Do You Have an Irrational Fear of Teens?
A Surprising Phobia
The teen years bring so many opportunities for our children and new milestones to be appreciated by us as parents. This time is one in which we can be there to witness and help guide them as they take the next steps in their journey towards young adulthood. So why does it feel that many parents end up suffering from a little-known phobia – ephebiphobia. Otherwise known as the irrational fear of teens, it’s a funny-sounding word, yet it’s anything but funny.
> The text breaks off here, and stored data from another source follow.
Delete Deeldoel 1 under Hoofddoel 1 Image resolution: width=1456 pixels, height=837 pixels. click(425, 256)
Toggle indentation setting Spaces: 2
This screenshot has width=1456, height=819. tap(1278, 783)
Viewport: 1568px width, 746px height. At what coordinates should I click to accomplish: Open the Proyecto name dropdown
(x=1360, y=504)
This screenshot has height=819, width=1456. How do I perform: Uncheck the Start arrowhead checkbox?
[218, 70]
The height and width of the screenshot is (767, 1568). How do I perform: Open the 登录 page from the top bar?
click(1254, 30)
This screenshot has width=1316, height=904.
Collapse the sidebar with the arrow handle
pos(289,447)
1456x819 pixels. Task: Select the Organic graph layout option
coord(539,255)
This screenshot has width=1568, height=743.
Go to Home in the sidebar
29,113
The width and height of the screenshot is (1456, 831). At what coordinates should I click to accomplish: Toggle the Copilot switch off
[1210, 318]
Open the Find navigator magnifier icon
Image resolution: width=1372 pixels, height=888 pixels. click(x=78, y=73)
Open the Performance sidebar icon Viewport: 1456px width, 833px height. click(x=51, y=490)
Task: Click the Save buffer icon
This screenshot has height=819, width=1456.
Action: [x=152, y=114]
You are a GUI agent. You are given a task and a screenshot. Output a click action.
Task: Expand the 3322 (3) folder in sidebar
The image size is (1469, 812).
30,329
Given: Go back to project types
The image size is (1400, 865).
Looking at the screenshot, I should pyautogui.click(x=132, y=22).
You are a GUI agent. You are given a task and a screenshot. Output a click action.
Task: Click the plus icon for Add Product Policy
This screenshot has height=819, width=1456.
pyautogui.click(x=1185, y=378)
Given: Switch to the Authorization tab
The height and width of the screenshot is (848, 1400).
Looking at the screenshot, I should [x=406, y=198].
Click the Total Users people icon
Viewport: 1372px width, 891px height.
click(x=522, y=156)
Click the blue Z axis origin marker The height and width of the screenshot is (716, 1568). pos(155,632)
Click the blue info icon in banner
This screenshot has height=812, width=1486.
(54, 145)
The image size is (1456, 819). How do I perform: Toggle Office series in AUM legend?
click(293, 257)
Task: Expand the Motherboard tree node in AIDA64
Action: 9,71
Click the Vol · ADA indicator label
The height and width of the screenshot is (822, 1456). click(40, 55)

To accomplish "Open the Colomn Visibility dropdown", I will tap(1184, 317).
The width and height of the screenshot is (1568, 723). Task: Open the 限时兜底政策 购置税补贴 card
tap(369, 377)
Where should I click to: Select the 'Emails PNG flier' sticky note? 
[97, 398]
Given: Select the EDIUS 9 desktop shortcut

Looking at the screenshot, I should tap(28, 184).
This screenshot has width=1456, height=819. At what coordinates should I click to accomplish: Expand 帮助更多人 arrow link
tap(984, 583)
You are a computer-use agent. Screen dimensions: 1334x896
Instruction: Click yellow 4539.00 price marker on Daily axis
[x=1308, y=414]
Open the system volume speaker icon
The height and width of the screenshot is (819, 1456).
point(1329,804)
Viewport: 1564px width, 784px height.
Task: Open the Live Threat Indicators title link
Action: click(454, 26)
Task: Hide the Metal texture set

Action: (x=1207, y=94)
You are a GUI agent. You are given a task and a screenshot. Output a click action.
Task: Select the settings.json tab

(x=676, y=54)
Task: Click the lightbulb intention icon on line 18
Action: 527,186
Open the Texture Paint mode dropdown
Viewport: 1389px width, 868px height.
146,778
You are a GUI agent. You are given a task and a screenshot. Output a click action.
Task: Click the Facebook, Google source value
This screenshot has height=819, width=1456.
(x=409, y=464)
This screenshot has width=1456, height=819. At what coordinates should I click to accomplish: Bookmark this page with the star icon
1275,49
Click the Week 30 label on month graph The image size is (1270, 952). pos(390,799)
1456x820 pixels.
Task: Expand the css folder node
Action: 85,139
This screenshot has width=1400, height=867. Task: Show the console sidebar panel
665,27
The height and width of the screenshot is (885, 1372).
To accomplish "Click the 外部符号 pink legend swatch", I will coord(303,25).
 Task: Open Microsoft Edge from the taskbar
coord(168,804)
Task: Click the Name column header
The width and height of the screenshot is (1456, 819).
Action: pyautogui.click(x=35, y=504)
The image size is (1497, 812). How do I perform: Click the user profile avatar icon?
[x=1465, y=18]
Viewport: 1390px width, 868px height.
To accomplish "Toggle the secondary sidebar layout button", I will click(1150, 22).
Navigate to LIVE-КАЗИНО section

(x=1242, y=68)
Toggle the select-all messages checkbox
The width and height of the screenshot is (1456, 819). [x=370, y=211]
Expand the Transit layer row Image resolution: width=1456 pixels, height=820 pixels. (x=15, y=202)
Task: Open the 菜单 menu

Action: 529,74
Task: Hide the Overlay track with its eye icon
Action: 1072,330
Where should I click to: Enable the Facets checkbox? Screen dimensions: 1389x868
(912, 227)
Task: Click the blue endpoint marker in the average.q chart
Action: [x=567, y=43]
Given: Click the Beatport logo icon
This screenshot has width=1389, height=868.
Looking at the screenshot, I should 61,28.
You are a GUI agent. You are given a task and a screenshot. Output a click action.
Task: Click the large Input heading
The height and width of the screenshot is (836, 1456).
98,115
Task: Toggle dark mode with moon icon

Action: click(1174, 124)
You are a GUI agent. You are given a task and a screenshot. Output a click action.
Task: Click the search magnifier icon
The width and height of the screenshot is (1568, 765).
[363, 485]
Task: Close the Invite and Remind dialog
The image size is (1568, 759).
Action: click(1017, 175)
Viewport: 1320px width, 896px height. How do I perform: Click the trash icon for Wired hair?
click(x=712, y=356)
Playing Up the Fear of Teens is a Mistake
Perhaps it’s because that fear has been played up in public for a long time. Hollywood has long stoked the fear. Movies such as Animal House, in which trouble-making fraternity members challenge authority at their college, or Fast Times at Ridgemont High, in which high school students seemingly spend more time on sex, drugs, and rock and roll than on their education, broad brushed an entire generation of young people as wild and reckless. I grew up with Lean On Me, a 2000 movie starring Morgan Freeman about high school students behaving badly in a public school. In the late 70s, the popular movie Grease served as another example depicting teens as irresponsible. In the 1960s, there was To Sir with Love, a British movie starring the late Sidney Poitier that wrestled with social and racial issues in a city school. These are some other examples of depictions of teens through the decades that first reinforced negative portrayals of them before getting around to the good that teens have to offer to their families and communities.
First coined as the “fear or loathing of teenagers,” today ephebiphobia is recognized as the “inaccurate, exaggerated and sensational characterization of young people.” Now other forms of media are taking a page from the past and churning up an old myth. This irrational fear of teens can lead us to “othering” our children (teens) and hurting them when they need us the most.
Stop the Spread of This Irrational Fear
Parents, this phobia is seemingly contagious. This seems to happen through poor communication and the spread of misinformation typically. Picture this. There’s a negative story going around about a teen’s behavior. We worry and alert other parents. Did you hear about what so and so just did? Suddenly, we move into protective mode. Instead of tackling the concern together as a team with our teens, we shift into panic mode. We interrogate, judge, and assume.
Too often, we forget our teens are on our team, wanting to be seen, to be safe, to be accepted, and to be loved. For some perspective, imagine if our teens heard this headline: “Adults, including hordes of parents, storm the Capitol and bring hysteria to our nation!” Or if we told the story of Emmett Till as the young American teenager brutally murdered by adults in the late 1950s – a killing that helped spark the Civil Rights movement. That framing of “adults” would create a negative perception of adults.
Extinguish Your Fear of Teens
The good news is you can resolve this negative mindset with positive parent-teen interactions. If and when your parent alarm takes you to overdrive worry mode, breathe, discern and take some time to lean in on some wonderful teen experiences.
Balance the Negatives With the Positives
Part of being a parent is living with worry sometimes. We should remember that on balance, our teens are reflections of us and want to be the best versions of themselves. For example, members of the next generation are leading the climate change and environmental movements with leaders like Vanessa Nakate and Leala Pourier. Many of our sports heroes are teens – think tennis star Naomi Osaka or Olympic champion gymnast Sunisa Lee. And these days, I’m rocking to the music of a young, impressive, Jamaican Reggae artist, Koffee.
Work to Have a Positive Parent-Teen Experience
Your negative perception of teens may be rooted in something you’ve seen or experienced. But it likely got reinforced by undermining messages you’ve heard from the media or other adults. Get past those perceptions by looking at your teen and enjoying who they really are. There’s a great parent-teen experience to be had near you. You can coach or mentor. Perform a Tik Tok dance with your teen together. Perspective and shared participation can help us realize that teens are amazing. They are young people trying to figure out a world that’s too often, too quick to demonize them.